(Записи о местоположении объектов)
******
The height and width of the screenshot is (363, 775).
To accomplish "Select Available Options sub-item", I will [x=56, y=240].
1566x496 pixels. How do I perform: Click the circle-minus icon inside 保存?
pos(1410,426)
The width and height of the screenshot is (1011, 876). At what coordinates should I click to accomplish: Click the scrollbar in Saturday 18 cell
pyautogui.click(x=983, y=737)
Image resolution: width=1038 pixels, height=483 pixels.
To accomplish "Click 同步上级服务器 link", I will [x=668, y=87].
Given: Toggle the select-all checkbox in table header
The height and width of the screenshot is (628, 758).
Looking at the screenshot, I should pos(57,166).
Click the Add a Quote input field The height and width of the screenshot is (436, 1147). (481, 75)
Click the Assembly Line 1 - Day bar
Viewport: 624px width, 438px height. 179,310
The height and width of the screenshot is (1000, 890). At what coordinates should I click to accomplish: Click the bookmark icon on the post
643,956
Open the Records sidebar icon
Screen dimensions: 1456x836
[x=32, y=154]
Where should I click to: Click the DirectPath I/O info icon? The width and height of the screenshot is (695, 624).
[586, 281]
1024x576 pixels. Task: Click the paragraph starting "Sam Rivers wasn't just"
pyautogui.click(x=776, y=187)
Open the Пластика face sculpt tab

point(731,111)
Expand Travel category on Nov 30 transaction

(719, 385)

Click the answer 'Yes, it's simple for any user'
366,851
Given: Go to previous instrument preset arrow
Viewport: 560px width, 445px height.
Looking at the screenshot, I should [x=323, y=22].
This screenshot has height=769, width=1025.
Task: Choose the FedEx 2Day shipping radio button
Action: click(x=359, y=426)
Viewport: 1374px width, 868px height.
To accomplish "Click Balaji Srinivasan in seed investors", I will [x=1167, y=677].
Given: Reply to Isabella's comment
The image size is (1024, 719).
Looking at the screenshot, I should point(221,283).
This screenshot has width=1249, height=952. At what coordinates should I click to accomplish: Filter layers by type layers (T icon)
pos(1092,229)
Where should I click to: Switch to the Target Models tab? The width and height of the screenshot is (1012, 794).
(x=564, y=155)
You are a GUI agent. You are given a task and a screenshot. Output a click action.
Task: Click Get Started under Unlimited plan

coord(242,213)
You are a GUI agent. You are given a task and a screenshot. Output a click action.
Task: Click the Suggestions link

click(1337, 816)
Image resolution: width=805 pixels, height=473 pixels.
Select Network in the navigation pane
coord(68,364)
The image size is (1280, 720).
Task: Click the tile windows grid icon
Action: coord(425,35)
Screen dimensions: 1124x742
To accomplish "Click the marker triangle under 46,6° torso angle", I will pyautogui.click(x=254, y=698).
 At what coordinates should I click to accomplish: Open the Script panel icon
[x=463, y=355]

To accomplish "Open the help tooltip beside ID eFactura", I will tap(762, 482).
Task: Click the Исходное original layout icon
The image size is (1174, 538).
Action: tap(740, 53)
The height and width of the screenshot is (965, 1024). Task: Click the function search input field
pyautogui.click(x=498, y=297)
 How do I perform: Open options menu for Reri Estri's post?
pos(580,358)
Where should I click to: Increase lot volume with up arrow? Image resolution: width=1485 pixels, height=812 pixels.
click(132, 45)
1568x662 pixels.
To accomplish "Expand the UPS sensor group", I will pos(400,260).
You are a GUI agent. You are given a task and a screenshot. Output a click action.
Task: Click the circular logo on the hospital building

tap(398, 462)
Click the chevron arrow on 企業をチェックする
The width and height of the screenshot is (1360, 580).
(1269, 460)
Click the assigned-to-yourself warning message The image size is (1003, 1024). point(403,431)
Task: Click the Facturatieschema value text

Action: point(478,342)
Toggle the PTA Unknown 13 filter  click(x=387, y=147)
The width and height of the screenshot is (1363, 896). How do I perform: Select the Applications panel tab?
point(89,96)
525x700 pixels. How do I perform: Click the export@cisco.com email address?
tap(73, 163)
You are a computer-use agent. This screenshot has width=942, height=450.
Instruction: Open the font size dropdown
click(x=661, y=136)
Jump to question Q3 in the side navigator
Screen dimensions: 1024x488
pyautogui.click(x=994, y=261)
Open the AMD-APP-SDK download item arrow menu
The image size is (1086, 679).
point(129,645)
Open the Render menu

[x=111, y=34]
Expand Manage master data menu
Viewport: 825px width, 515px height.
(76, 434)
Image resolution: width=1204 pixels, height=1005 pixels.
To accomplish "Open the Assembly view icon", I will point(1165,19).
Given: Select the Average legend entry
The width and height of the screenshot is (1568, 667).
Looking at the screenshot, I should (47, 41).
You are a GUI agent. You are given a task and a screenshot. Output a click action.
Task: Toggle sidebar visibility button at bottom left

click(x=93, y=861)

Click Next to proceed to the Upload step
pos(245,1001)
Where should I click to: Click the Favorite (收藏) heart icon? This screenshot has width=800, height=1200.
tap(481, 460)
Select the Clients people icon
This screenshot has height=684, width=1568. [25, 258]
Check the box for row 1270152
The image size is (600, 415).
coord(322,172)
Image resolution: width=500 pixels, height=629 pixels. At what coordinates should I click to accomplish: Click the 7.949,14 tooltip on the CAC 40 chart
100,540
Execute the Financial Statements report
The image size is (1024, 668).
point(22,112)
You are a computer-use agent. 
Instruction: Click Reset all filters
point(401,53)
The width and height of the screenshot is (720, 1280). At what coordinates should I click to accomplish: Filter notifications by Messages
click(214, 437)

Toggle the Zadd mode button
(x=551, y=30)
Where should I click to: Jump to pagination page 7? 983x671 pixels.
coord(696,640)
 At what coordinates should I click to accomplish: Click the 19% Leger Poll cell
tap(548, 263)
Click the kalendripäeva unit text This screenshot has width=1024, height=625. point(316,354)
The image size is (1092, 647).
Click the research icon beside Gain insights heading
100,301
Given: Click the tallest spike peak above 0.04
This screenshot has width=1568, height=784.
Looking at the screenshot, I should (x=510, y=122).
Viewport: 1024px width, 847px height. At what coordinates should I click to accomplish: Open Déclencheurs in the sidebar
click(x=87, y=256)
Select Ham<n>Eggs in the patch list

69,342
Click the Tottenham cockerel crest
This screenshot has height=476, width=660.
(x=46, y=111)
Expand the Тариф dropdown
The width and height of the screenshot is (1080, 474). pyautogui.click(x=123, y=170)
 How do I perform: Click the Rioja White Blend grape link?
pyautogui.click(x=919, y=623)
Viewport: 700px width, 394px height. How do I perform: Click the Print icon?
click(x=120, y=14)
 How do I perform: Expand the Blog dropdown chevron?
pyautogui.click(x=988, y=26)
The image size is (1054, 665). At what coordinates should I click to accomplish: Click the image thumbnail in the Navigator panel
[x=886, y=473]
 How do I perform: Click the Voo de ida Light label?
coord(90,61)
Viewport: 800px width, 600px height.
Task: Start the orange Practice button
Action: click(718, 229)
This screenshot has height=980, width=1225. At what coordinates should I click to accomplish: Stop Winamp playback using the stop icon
******
[ПИСЬМЕННЫЙ ЗАПРОС]:
Перепишите все приведенные выше данные строка за строкой, ничего не меняя.

[РЕЗУЛЬТАТ]:
The height and width of the screenshot is (363, 775).
To accomplish "Select Available Options sub-item", I will [x=56, y=240].
1566x496 pixels. How do I perform: Click the circle-minus icon inside 保存?
pos(1410,426)
The width and height of the screenshot is (1011, 876). At what coordinates should I click to accomplish: Click the scrollbar in Saturday 18 cell
pyautogui.click(x=983, y=737)
Image resolution: width=1038 pixels, height=483 pixels.
To accomplish "Click 同步上级服务器 link", I will [x=668, y=87].
Given: Toggle the select-all checkbox in table header
The height and width of the screenshot is (628, 758).
Looking at the screenshot, I should pos(57,166).
Click the Add a Quote input field The height and width of the screenshot is (436, 1147). (481, 75)
Click the Assembly Line 1 - Day bar
Viewport: 624px width, 438px height. 179,310
The height and width of the screenshot is (1000, 890). At what coordinates should I click to accomplish: Click the bookmark icon on the post
643,956
Open the Records sidebar icon
Screen dimensions: 1456x836
[x=32, y=154]
Where should I click to: Click the DirectPath I/O info icon? The width and height of the screenshot is (695, 624).
[586, 281]
1024x576 pixels. Task: Click the paragraph starting "Sam Rivers wasn't just"
pyautogui.click(x=776, y=187)
Open the Пластика face sculpt tab

point(731,111)
Expand Travel category on Nov 30 transaction

(719, 385)

Click the answer 'Yes, it's simple for any user'
366,851
Given: Go to previous instrument preset arrow
Viewport: 560px width, 445px height.
Looking at the screenshot, I should [x=323, y=22].
This screenshot has height=769, width=1025.
Task: Choose the FedEx 2Day shipping radio button
Action: click(x=359, y=426)
Viewport: 1374px width, 868px height.
To accomplish "Click Balaji Srinivasan in seed investors", I will [x=1167, y=677].
Given: Reply to Isabella's comment
The image size is (1024, 719).
Looking at the screenshot, I should point(221,283).
This screenshot has width=1249, height=952. At what coordinates should I click to accomplish: Filter layers by type layers (T icon)
pos(1092,229)
Where should I click to: Switch to the Target Models tab? The width and height of the screenshot is (1012, 794).
(x=564, y=155)
You are a GUI agent. You are given a task and a screenshot. Output a click action.
Task: Click Get Started under Unlimited plan

coord(242,213)
You are a GUI agent. You are given a task and a screenshot. Output a click action.
Task: Click the Suggestions link

click(1337, 816)
Image resolution: width=805 pixels, height=473 pixels.
Select Network in the navigation pane
coord(68,364)
The image size is (1280, 720).
Task: Click the tile windows grid icon
Action: coord(425,35)
Screen dimensions: 1124x742
To accomplish "Click the marker triangle under 46,6° torso angle", I will pyautogui.click(x=254, y=698).
 At what coordinates should I click to accomplish: Open the Script panel icon
[x=463, y=355]

To accomplish "Open the help tooltip beside ID eFactura", I will tap(762, 482).
Task: Click the Исходное original layout icon
The image size is (1174, 538).
Action: tap(740, 53)
The height and width of the screenshot is (965, 1024). Task: Click the function search input field
pyautogui.click(x=498, y=297)
 How do I perform: Open options menu for Reri Estri's post?
pos(580,358)
Where should I click to: Increase lot volume with up arrow? Image resolution: width=1485 pixels, height=812 pixels.
click(132, 45)
1568x662 pixels.
To accomplish "Expand the UPS sensor group", I will pos(400,260).
You are a GUI agent. You are given a task and a screenshot. Output a click action.
Task: Click the circular logo on the hospital building

tap(398, 462)
Click the chevron arrow on 企業をチェックする
The width and height of the screenshot is (1360, 580).
(1269, 460)
Click the assigned-to-yourself warning message The image size is (1003, 1024). point(403,431)
Task: Click the Facturatieschema value text

Action: point(478,342)
Toggle the PTA Unknown 13 filter  click(x=387, y=147)
The width and height of the screenshot is (1363, 896). How do I perform: Select the Applications panel tab?
point(89,96)
525x700 pixels. How do I perform: Click the export@cisco.com email address?
tap(73, 163)
You are a computer-use agent. This screenshot has width=942, height=450.
Instruction: Open the font size dropdown
click(x=661, y=136)
Jump to question Q3 in the side navigator
Screen dimensions: 1024x488
pyautogui.click(x=994, y=261)
Open the AMD-APP-SDK download item arrow menu
The image size is (1086, 679).
point(129,645)
Open the Render menu

[x=111, y=34]
Expand Manage master data menu
Viewport: 825px width, 515px height.
(76, 434)
Image resolution: width=1204 pixels, height=1005 pixels.
To accomplish "Open the Assembly view icon", I will point(1165,19).
Given: Select the Average legend entry
The width and height of the screenshot is (1568, 667).
Looking at the screenshot, I should (47, 41).
You are a GUI agent. You are given a task and a screenshot. Output a click action.
Task: Toggle sidebar visibility button at bottom left

click(x=93, y=861)

Click Next to proceed to the Upload step
pos(245,1001)
Where should I click to: Click the Favorite (收藏) heart icon? This screenshot has width=800, height=1200.
tap(481, 460)
Select the Clients people icon
This screenshot has height=684, width=1568. [25, 258]
Check the box for row 1270152
The image size is (600, 415).
coord(322,172)
Image resolution: width=500 pixels, height=629 pixels. At what coordinates should I click to accomplish: Click the 7.949,14 tooltip on the CAC 40 chart
100,540
Execute the Financial Statements report
The image size is (1024, 668).
point(22,112)
You are a computer-use agent. 
Instruction: Click Reset all filters
point(401,53)
The width and height of the screenshot is (720, 1280). At what coordinates should I click to accomplish: Filter notifications by Messages
click(214, 437)

Toggle the Zadd mode button
(x=551, y=30)
Where should I click to: Jump to pagination page 7? 983x671 pixels.
coord(696,640)
 At what coordinates should I click to accomplish: Click the 19% Leger Poll cell
tap(548, 263)
Click the kalendripäeva unit text This screenshot has width=1024, height=625. point(316,354)
The image size is (1092, 647).
Click the research icon beside Gain insights heading
100,301
Given: Click the tallest spike peak above 0.04
This screenshot has width=1568, height=784.
Looking at the screenshot, I should (x=510, y=122).
Viewport: 1024px width, 847px height. At what coordinates should I click to accomplish: Open Déclencheurs in the sidebar
click(x=87, y=256)
Select Ham<n>Eggs in the patch list

69,342
Click the Tottenham cockerel crest
This screenshot has height=476, width=660.
(x=46, y=111)
Expand the Тариф dropdown
The width and height of the screenshot is (1080, 474). pyautogui.click(x=123, y=170)
 How do I perform: Click the Rioja White Blend grape link?
pyautogui.click(x=919, y=623)
Viewport: 700px width, 394px height. How do I perform: Click the Print icon?
click(x=120, y=14)
 How do I perform: Expand the Blog dropdown chevron?
pyautogui.click(x=988, y=26)
The image size is (1054, 665). At what coordinates should I click to accomplish: Click the image thumbnail in the Navigator panel
[x=886, y=473]
 How do I perform: Click the Voo de ida Light label?
coord(90,61)
Viewport: 800px width, 600px height.
Task: Start the orange Practice button
Action: click(718, 229)
This screenshot has height=980, width=1225. At what coordinates should I click to accomplish: Stop Winamp playback using the stop icon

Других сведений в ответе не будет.